でも、この小説の完成度が高すぎて、できれば映像化してほしくないなぁ、と思ってしまう。すでに自分の頭の中に、ゴッホやゴーギャンの肖像や絵画がインプットされていて、この小説を読みながら、ゴッホやゴーギャンがわたしの脳内で実際に動いているので、なんとなく別の人が演じるよりも、わたしの中の膨らんだ想像でとどめておきたい気がする。

原田マハさん自身が美術のキュレーターでアートに造詣が深く、そのぶん画家の心理描写がとにかく細かく。

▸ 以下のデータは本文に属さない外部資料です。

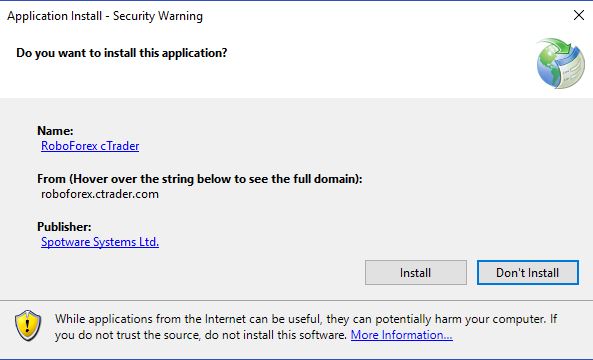Close the Security Warning dialog
The height and width of the screenshot is (360, 593).
click(x=579, y=16)
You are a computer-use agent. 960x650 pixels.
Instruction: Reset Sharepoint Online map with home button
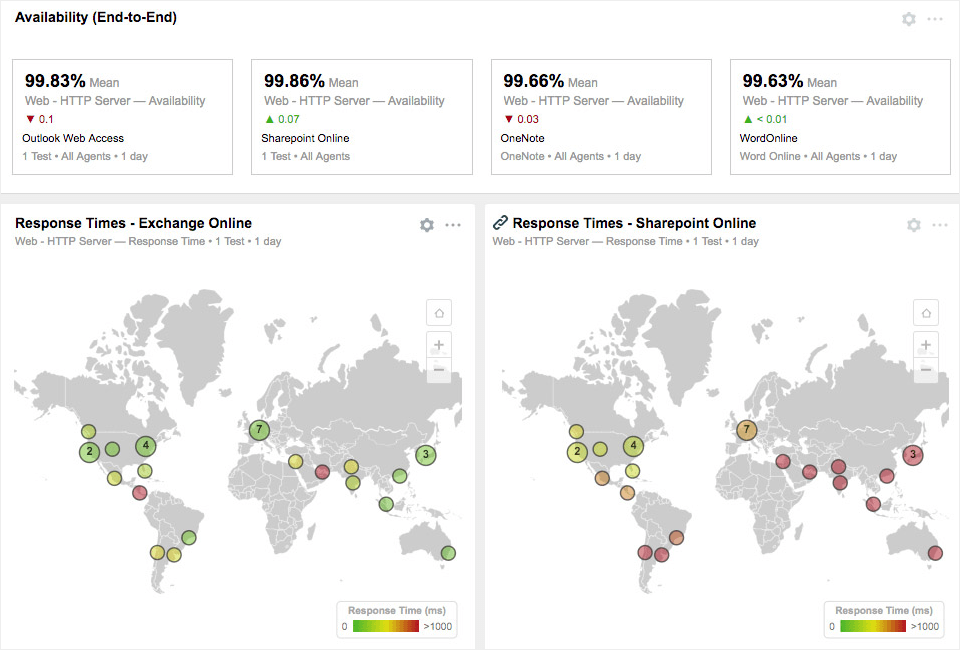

実在の人物や絵画が登場するので、読んでいると、うっかり史実かと思ってしまうくらいリアルなのだ。

こんなコロナ禍で外出の楽しみも多くないし、秋の夜長、何か小説を読みたいなと思っている人にはぜひおすすめの作品だ。

次は、予備知識がゼロの画家、アンリ・ルソーについて書かれた「楽園のカンヴァス」を読む予定。

コロナワクチン2回目が来週に迫っていて、その日と翌日は予定を入れていなくて、ご飯作りもすべて投げ打つつもりなので、そのタイミングに元気があれば一気読みする予定だ。

副作用があまりなく終わりますように。

今日も最後までお読みいただきありがとうございました!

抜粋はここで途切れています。